** start of Page excerpt **
Industrial mixing is a rheology problem before it is a tank problem. Low-viscosity fluids (water, solvents, thin latex) blend with propeller or turbine agitators at 1–5 HP per 1,000 gallons. Medium-viscosity products (paint letdown, thin creams, sauces) demand impeller selection tuned to shear rate — often a high-efficiency axial-flow impeller. High-viscosity product (paste, gel, adhesive, caulk, dough) hits 50,000 cP and higher, where propellers stall entirely and the answer is a ribbon blender, planetary mixer, or sigma-blade mixer. Abrasive or pigmented slurries that need particle-size reduction go to a media mill — a bead-agitated mill that grinds product through a charge of 0.5mm to 3mm ceramic or zirconia beads until target particle size (often D90 < 10 microns) is achieved.
The paint and ink industries built modern dispersion equipment. High-shear dispersers use a sawtooth-blade impeller running at tip speeds of 15–25 m/s to wet out pigment, break agglomerates, and disperse resin into solvent. Basket mills combine dispersion and media milling in one vessel — a bead-charged basket rotates within the batch, running simultaneous dispersion and grinding. Horizontal bead mills are the workhorse for production-scale particle-size reduction, with throughputs from 50 L/hr (lab) to 10,000 L/hr (production) and bead-size adjustability to tune particle-size distribution.
Batch volumes span an enormous range: lab R&D mills at 0.5–5 liters for formulation development, pilot-scale mills at 25–100 liters for scale-up validation, production mills from 100 liters to 10,000 liters. Downstream filtration, storage, and filling equipment in the same plant typically comes from the same fabricator — letdown tanks, day tanks, thinning tanks, drum-fill skids, and IBC-fill stations — giving a single-source package for the whole coat-shop or ink plant.
What We Fabricate
Horizontal Bead Mills
Production workhorse media mill — 0.5mm to 3mm bead charge, 100L to 10,000L chamber, throughputs from 50 L/hr lab to 10,000 L/hr production.
Vertical Bead Mills
Vertical-chamber configuration for space-constrained installations. Common for mid-viscosity paint and ink.
Sand Mills
Original media mill design — silica-sand media for abrasive-resistant coarse grinding.
Attritors
High-intensity ball mill using 3–10mm media for hard-to-grind pigment and specialty-chemical processing.
Basket Mills
Combined disperser and bead mill — basket-mounted bead chamber rotates in the product batch.
Lab R&D Mills
0.5–5 liter chamber volumes for formulation development and bead-size studies.
High-Shear Dispersers
Sawtooth-blade disperser running 15–25 m/s tip speed for pigment wet-out and resin dispersion.
Ribbon Blenders
Double-spiral ribbon agitator for dry and semi-dry powder blending. Batches from 5 to 5,000 cu ft.
** end of Page excerpt **
● **List of tasks**
a. Answer these from the mixing equipment overview, one answer per line, labeled to match:
(i) At what viscosity do propellers stall entirely?
(ii) What tip speed range do high-shear dispersers run at?
(iii) What batch size range is given for ribbon blenders?
b. Reproduce a passage of the mixing equipment overview word for word. Begin at the words "Batch volumes span" and stop after "abrasive-resistant coarse grinding.".
c. Carry on the mixing equipment overview past its last line, in the same style.
** start of Data segment **
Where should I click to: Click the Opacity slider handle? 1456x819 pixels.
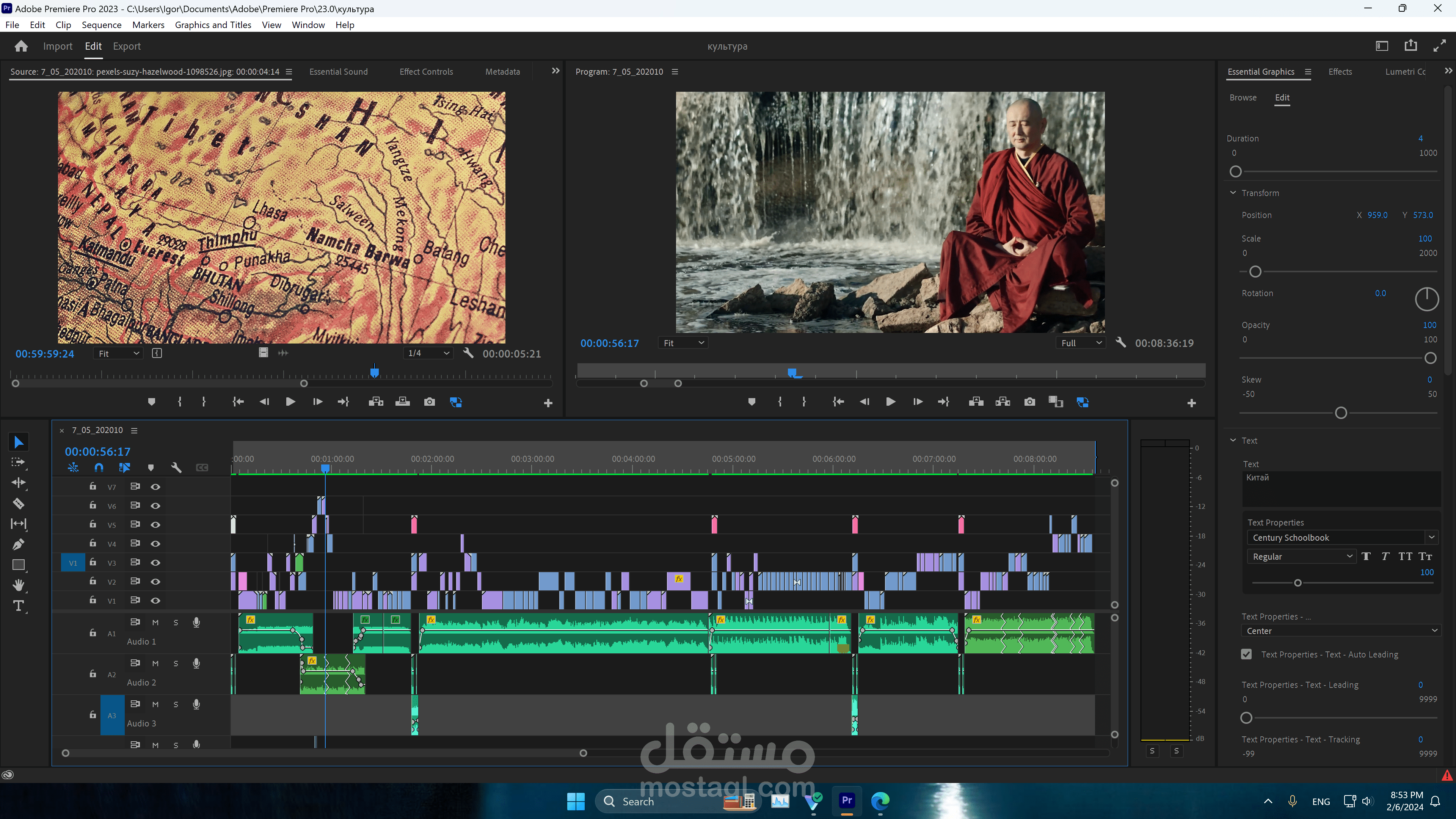(x=1430, y=358)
** end of Data segment **
● **Responses to the exercise**
a.
(i) 50,000 cP and higher
(ii) 15–25 m/s
(iii) 5 to 5,000 cu ft

b.
Batch volumes span an enormous range: lab R&D mills at 0.5–5 liters for formulation development, pilot-scale mills at 25–100 liters for scale-up validation, production mills from 100 liters to 10,000 liters. Downstream filtration, storage, and filling equipment in the same plant typically comes from the same fabricator — letdown tanks, day tanks, thinning tanks, drum-fill skids, and IBC-fill stations — giving a single-source package for the whole coat-shop or ink plant.
What We Fabricate
Horizontal Bead Mills
Production workhorse media mill — 0.5mm to 3mm bead charge, 100L to 10,000L chamber, throughputs from 50 L/hr lab to 10,000 L/hr production.
Vertical Bead Mills
Vertical-chamber configuration for space-constrained installations. Common for mid-viscosity paint and ink.
Sand Mills
Original media mill design — silica-sand media for abrasive-resistant coarse grinding.

c.
Planetary Mixers
Dual-orbit planetary agitator for high-viscosity paste, gel, and dough mixing.
Sigma-Blade Mixers
Kneader-style mixer for very-high-viscosity masterbatch, adhesive, and putty production.
High-Viscosity Batch Tanks
Jacketed mixing tanks with heavy-duty top-entry agitation for 50,000+ cP batches.
Letdown Tanks & Thinning Tanks
Downstream paint/ink batching vessels for color-matching and final viscosity adjustment.
How a Custom Project Works
Requirements capture. Volume, materials of construction, service chemistry, operating temperature and pressure, installation footprint, utility connections, code and finish requirements. We work from a specification sheet you provide or we draft one against your process flow.
Engineering and drawings. Our partner engineering team produces a general-arrangement drawing, bill of materials, weld-map, and code calculation package if applicable. You review and sign off before any steel is cut.
Material procurement. Plate, pipe, fittings, and elastomers are ordered against the approved BOM. Material Test Reports (MTRs) are captured for every heat of stainless or carbon steel used on code work.
Fabrication. Shell courses rolled and seam-welded, heads formed and welded, ports installed per drawing. Sanitary work is TIG-welded with argon purge and ground flush to 32 Ra or better on product-contact surfaces.
Inspection and testing. Radiographic or ultrasonic weld inspection where code requires, hydrostatic pressure test at 1.3x design pressure for code vessels, surface-roughness profilometry on sanitary vessels, passivation to ASTM A967.
Documentation and shipment. MTRs, weld maps, NDE reports, hydro certificates, code stamps, and ASME Form U-1 (if applicable) are bound into a documentation package that travels with the vessel. Shipment via flatbed or step-deck with blocking, bracing, and tarp as specified.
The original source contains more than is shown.